Months 1-6: Build the Audit Trail
From month 1 post-angel, the founder must implement a proper accounting system (e.g., Xero or QuickBooks with a Hong Kong CPA firm) and begin monthly management accounts. By month 3, engage a Big Four or equivalent auditor to conduct a review engagement (not a full audit) for the first 6 months. By month 6, the company should have 6 months of reviewed financials ready. This is the minimum to show a potential lead investor at the first meeting.
Months 7-12: Engage Legal and Tax Advisors
By month 7, engage a Hong Kong law firm with Cayman/BVI expertise to begin the redomiciliation process. By month 9, the Cayman topco should be incorporated, and the share-for-share exchange should be executed. By month 10, apply for the IRD tax clearance letter. By month 12, the company should have 12 months of auditable financials, a clean cap table with a signed SHA, and a Cayman holding company structure in place. This is the moment to start the quiet process with a single lead investor.
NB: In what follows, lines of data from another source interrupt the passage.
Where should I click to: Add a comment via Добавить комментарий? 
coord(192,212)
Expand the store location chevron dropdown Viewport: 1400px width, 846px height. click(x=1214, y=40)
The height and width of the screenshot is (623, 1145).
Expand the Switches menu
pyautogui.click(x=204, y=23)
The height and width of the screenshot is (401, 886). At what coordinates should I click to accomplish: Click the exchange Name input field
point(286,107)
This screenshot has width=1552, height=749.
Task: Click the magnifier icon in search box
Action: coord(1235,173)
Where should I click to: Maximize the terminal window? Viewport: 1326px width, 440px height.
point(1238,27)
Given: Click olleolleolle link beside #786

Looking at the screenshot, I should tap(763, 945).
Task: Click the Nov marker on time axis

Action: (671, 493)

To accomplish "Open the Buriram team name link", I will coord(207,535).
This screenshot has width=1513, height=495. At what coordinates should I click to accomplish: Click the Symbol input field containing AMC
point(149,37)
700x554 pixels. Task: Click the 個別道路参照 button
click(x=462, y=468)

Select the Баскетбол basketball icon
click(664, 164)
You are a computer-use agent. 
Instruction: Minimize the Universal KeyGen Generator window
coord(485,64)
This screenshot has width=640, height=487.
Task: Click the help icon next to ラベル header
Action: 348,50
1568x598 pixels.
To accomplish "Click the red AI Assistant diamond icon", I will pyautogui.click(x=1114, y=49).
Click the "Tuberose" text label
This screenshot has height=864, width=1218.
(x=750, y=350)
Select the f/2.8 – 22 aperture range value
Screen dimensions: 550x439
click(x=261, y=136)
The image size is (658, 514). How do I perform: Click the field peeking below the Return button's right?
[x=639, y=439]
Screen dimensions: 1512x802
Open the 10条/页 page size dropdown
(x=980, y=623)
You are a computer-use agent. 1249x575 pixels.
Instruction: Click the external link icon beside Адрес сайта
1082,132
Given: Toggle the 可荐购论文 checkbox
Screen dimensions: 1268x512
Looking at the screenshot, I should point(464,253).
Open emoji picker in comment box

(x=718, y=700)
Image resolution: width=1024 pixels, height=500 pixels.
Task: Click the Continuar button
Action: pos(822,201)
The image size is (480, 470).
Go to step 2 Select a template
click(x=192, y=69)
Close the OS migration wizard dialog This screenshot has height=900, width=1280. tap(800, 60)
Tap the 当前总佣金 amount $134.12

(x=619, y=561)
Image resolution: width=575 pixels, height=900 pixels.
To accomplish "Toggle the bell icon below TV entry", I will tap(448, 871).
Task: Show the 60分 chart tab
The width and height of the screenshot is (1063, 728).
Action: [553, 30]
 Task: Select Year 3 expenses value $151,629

Months 13-18: The Active Fundraising Window
Month 13: First meeting with the lead investor. Month 14: Due diligence begins. Month 15: Term sheet signed. Month 16: Legal documentation and SFC compliance review. Month 17: IRD clearance confirmed, Cayman share issuance executed. Month 18: Series A close. Cash runway at close: 12 months remaining.
Actionable Takeaways for Founders
- Begin Series A conversations no later than month 12 post-angel, not month 18, because the average institutional due diligence cycle in Hong Kong now requires 6 months and a cash buffer of at least 6 months.
- Engage a Big Four auditor by month 3 post-angel to produce reviewed financials, as 73% of Hong Kong VC funds require a clean audit opinion from a firm with at least HKD 500 million in professional indemnity insurance (HKVCA, 2025 Fundraising Survey).
- Execute a formal shareholders’ agreement under Hong Kong law with all angel investors before month 9, because 12% of SFC-licensed fund managers rescinded investment commitments in 2024 due to due diligence failures on cap table documentation (SFC, 2024 Enforcement Report).
- Redomicile the company to a Cayman topco by month 10 post-angel to enable multiple share classes, and obtain an IRD tax clearance letter under Section 45 of the Inland Revenue Ordinance to avoid a profits tax liability on the transfer.
- If the company is not on track to hit HKD 30 million in ARR by month 18, pivot to a non-bank institutional lead investor or accept a bridge round at a flat valuation, but do not wait beyond month 20 to start the bridge process, as 73% of bridge rounds in 2024 were at a down valuation (HKVCA, 2025 Bridge Round Survey).